Le Grand ayatollah Hossein Ali Montazeri, plus haute instance religieuse en Iran, qui a mené la Révolution islamique avec l’ayatollah Ruholla Khomeyni il y a 25 ans, a dernièrement accordé une interview au quotidien italien Il Corriere della Sera. Il y exprime ses idées sur le conflit qui oppose réformateurs et conservateurs en Iran, Majlis (parlement iranien) et Conseil des Gardiens. Ce dernier a récemment refusé 3600 des 8157 candidatures aux élections du 20 février.

L’ayatollah Montazeri, père fondateur de la première constitution iranienne après la Révolution, a été désigné par Khomeyni comme son successeur. Il a toutefois été marginalisé et assigné à domicile de 1997 à 2003 pour avoir critiqué l’actuel Guide suprême Ali Khamenei . Actuellement en liberté, il réside dans la ville sainte (chiite) de Qom . « En face de la grille de sa résidence », relate Paolo Conti , l’interviewer, « de nombreux fidèles font la queue pour entendre ses interprétations coraniques. Mais plusieurs de ses assistants avertissent les visiteurs étrangers : ’Si Montazeri est libre ? A dire vrai, par ici de nombreux appartements sont occupés par des membres des services secrets qui surveillent ses moindres faits et gestes.’ » Extraits de l’entretien : (1)

" Question : Que pensez-vous de l’actuel conflit entre les institutions politiques et religieuses en Iran ?

Ayatollah Montazeri : Au début de la Révolution islamique, nous avons dit, en référence aux élections, que le ministre de l’Intérieur et le Shah avaient coutume de choisir les candidats, mais que dorénavant les élections devraient être véritablement libres. Nous avons eu l’idée d’un Conseil des Gardiens chargé de surveiller le ministère de l’Intérieur et de s’assurer qu’il se sélectionnerait pas les candidats (…) Puis la Constitution a été révisée, ce à quoi je me suis opposé. Ils l’ont manipulée et ont inversé les choses (…), ce qui était contraire à nos intentions. Ainsi aujourd’hui, au lieu d’élections libres, nous avons une sélection. Tout cela est illégal et anticonstitutionnel.

Question : L’esprit de la Révolution a donc été trahi ?

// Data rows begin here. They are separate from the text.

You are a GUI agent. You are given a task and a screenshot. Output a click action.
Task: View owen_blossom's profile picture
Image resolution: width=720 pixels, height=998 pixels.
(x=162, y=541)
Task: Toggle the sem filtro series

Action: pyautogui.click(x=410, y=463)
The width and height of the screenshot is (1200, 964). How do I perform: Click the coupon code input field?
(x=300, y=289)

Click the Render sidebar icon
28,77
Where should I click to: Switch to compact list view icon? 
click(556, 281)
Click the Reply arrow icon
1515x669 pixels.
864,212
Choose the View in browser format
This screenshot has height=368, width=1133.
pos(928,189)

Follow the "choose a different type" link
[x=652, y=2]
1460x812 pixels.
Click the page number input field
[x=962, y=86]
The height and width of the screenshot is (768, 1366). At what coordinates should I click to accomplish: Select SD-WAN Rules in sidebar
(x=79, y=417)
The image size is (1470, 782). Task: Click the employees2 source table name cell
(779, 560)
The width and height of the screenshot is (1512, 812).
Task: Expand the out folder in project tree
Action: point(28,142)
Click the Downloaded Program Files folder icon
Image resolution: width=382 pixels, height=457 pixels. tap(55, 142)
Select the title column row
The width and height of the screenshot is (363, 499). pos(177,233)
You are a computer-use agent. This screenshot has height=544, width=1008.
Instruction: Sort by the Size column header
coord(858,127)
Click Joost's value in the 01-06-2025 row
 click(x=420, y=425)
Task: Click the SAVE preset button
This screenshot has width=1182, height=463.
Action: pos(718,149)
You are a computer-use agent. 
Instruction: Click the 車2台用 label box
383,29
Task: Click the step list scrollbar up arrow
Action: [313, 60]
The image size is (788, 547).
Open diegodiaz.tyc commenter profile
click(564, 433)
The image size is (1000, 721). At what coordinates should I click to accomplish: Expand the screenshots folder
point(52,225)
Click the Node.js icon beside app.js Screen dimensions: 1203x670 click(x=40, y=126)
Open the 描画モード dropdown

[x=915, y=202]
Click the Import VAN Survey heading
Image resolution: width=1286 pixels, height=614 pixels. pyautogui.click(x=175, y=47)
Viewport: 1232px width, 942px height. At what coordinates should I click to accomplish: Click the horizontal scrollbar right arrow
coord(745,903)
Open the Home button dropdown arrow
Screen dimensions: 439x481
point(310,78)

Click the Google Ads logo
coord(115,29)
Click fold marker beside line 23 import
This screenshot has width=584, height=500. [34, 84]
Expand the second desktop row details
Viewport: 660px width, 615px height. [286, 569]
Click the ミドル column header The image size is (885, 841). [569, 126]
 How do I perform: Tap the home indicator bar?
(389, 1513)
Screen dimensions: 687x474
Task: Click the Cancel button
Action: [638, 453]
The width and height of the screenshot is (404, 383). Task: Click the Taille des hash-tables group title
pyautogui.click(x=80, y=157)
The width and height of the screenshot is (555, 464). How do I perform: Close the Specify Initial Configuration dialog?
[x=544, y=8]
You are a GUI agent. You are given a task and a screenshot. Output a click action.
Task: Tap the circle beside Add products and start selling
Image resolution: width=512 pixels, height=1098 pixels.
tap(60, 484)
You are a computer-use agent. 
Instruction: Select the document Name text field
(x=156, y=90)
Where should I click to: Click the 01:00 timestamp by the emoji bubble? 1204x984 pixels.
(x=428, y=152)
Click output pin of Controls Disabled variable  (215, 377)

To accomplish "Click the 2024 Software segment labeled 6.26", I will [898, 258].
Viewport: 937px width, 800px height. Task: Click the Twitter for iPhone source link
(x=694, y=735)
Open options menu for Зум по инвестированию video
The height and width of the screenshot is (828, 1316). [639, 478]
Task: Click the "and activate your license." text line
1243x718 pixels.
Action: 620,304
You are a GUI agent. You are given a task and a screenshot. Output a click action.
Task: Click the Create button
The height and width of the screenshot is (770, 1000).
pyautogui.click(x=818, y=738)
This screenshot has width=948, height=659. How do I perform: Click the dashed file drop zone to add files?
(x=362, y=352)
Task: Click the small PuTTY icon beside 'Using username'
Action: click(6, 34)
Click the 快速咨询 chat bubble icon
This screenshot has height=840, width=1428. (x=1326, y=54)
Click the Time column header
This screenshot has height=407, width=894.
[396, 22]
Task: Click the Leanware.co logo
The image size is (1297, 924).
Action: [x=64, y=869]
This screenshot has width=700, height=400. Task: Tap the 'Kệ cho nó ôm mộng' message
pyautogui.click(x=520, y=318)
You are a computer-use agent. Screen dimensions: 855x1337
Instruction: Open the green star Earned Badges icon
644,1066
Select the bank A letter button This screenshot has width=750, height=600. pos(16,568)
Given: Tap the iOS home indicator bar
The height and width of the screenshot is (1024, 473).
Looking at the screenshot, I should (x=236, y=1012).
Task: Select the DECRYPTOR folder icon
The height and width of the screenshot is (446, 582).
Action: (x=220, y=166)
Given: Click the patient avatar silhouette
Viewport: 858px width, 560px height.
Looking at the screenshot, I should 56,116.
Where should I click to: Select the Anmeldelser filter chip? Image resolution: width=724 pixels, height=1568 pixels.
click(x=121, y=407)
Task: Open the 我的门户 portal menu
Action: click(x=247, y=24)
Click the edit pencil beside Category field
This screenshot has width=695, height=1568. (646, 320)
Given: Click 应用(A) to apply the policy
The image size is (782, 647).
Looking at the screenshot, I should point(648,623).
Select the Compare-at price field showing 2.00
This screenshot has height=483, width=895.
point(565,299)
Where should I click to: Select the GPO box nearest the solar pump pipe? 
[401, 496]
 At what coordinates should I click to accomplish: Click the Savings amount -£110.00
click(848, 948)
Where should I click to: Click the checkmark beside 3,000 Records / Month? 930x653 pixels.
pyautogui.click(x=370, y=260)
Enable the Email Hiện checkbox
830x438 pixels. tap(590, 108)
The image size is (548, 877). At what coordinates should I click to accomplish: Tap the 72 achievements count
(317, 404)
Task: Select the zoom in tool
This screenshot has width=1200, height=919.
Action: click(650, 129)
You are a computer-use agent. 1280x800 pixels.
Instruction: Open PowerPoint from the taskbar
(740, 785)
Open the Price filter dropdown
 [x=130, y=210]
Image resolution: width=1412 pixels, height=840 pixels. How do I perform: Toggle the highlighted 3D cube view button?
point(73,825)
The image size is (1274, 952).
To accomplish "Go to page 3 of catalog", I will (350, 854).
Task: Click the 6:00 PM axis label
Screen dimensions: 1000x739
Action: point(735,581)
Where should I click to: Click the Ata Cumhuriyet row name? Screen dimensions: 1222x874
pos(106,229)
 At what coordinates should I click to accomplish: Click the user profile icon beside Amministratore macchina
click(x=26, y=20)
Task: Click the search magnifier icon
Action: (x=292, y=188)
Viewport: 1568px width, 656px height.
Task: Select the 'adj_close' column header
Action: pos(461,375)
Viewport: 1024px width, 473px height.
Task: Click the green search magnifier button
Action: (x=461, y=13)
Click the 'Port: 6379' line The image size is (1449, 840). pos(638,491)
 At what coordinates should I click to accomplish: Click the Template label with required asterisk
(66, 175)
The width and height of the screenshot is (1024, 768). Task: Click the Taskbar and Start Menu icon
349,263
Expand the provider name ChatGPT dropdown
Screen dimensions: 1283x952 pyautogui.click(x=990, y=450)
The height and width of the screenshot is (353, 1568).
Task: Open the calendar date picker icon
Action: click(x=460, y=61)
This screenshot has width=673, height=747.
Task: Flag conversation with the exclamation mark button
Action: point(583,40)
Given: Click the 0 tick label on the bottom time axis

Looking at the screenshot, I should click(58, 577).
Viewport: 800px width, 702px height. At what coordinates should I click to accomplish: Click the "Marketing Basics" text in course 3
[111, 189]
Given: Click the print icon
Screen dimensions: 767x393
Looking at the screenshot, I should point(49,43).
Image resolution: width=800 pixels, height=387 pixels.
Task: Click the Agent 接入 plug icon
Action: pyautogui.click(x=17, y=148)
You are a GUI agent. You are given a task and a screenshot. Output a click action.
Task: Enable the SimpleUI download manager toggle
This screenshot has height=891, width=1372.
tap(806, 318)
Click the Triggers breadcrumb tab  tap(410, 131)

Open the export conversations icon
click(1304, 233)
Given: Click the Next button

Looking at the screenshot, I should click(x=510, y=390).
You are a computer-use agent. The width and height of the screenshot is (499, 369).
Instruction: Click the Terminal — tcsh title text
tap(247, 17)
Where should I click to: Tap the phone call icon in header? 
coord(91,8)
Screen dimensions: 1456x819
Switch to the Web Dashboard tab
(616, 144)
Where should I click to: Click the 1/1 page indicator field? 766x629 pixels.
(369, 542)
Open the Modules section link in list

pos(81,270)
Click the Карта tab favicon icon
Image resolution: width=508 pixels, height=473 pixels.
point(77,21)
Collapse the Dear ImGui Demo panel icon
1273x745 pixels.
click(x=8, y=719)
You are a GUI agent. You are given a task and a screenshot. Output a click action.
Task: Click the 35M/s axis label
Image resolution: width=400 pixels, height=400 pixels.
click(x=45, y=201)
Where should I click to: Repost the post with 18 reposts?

Montazeri : Ces façons affectent l’image de l’Iran, créent des inquiétudes au niveau international, et tout cela à cause des agissements illégaux d’un petit nombre de personnes. Ce sont les experts des villes concernées qui devraient évaluer les candidats ; ce sont eux les mieux informés.

Question : Vous avez critiqué la multiplication de tribunaux spécialisés qui étouffent le système judiciaire iranien.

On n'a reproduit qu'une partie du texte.